Io a Manhattan mi sento bellissima e credo che la mia bellezza dipenda da queste cose: non mi sento speciale (lo dicevo già a proposito della metro) bensì libera (di osare, di essere come mi va, di fare o non fare, dire o non dire); non mi sento inquieta bensì energica; non mi sento diversa bensì unica; mi sento veloce ma non di fretta; mi sento centrale perché sono al centro del mondo e non perché voglio essere il centro del mondo; mi sento interessante in virtù di una storia che è interessante come quella di tutti gli altri. Manhattan ha un'energia travolgente e sconsiderata, per nulla dolce ma a modo suo protettiva. La gente quella storia la vuole sentire, se nota qualcosa di te che vale la pena di essere messo in risalto lo mette in risalto, anche in mezzo alla strada, anche se tu non vuoi, è informale e ridanciana, un po' rude – è vero – ma forte, incalzante, così varia in tutto quello che la forma che chili di troppo, denti storti, gambe a x non hanno più valore di una – pompieri che passano a tutto spiano, hanno pure le bandiere che sventolano di lato – di una nota un po' stonata durante una Traviata mozzafiato.

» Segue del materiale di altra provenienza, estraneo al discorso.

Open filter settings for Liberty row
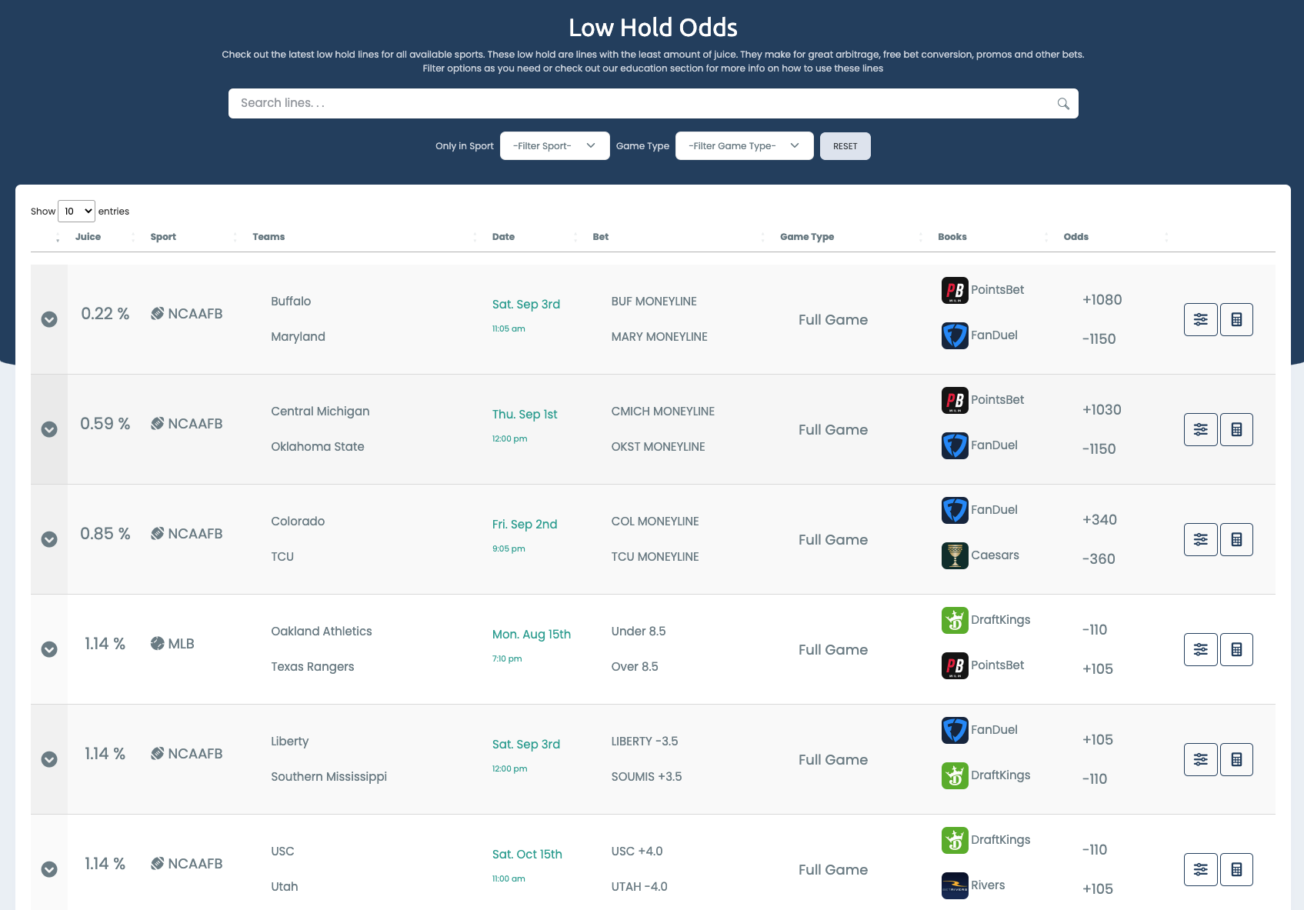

C'è un'altra cosa, poi. Che è quella più sensibile e che è quella che, lo so per certo, qui mi fa essere più bella che in ogni altro posto del mondo: a New York non mi sento mai sola. O meglio: quando a New York mi sento sola basta che mi sintonizzi sulle sue frequenze più severe – "basta solo che esci di casa, stronzetta" – e il mio scenario interiore cambia completamente. È di questa sostanza il mio sogno newyorchese, quello che fanno in tantissimi e che si realizza quando, al risveglio, vieni a vivere qui: la sostanza del non essere mai sola.

Oggi ho camminato ore e ore per mezza Manhattan, sono ancora qui a dire il vero. Ho iniziato come sempre con un errore: dovevo andare a sinistra, sono andata a destra. Ho pensato ma sì, ok, andiamo a fare un salto alla New York Public Library. Sono andata su, al terzo piano, dove c'è quella sala incredibile che tutti avete in mente, con i tavoli lunghi di legno, le finestrone, i marmi, le lampadine dorate, gli scaffali anche loro di legno, i libri antichi. Sono andata lì e invece di fermarmi dietro il cartello rivolto ai turisti che dice fermi qui, mi sono tolta lo zaino, ho oltrepassato il cartello, sono andata a sedermi, ho preso uno dei libri che mi porto sempre dietro e mi sono messa a leggere con i newyorchesi.

Per un'ora della mia giornata quella è stata la versione della mia vita più simile al sogno: nella mia città, a fare quello che piace, sentendomi bella.